A Guardian and a Thief by Megha Majumdar

A Guardian and a Thief by Megha Majumdar

Set in contemporary India, A Guardian and a Thief follows the intersecting lives of two very different young people whose paths cross within a charged political and social landscape. An unnamed woman is newly married into a household connected to an increasingly powerful Hindu nationalist organisation. Intelligent, observant and quietly uneasy, she finds herself drawn into a world shaped by ideology, conformity and the promise of moral authority.

Running alongside her story is that of a teenage boy eking out a living through petty theft. Restless and resourceful, he moves through the city’s margins, encountering both brutality and moments of fragile connection. When his fate becomes entangled with that of the woman and the group she is linked to, personal decisions are swept up into something far larger and more dangerous.

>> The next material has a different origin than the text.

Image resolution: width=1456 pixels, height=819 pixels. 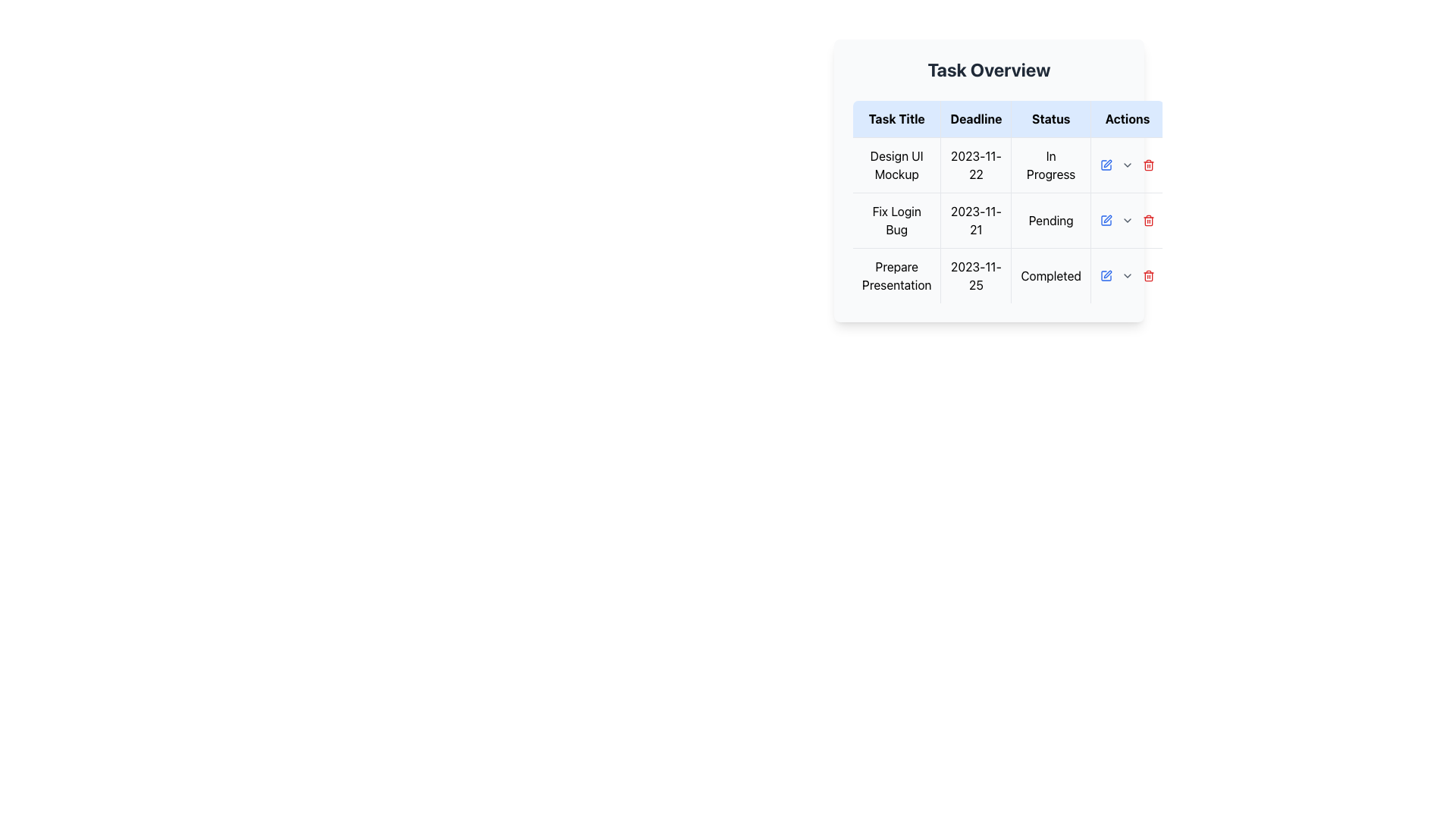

Majumdar tells this story with restraint and sharp focus. The novel is less concerned with spectacle than with atmosphere: the pressure of expectation, the slow tightening of fear, and the ways political movements seep into everyday life. Moral certainty is repeatedly questioned, as characters struggle to reconcile private doubts with public roles.

Compact, unsettling and quietly devastating, A Guardian and a Thief examines power, complicity and survival in a society where ideological lines are hardening. It is a novel about how ordinary lives are shaped, and sometimes broken, by forces that present themselves as righteousness.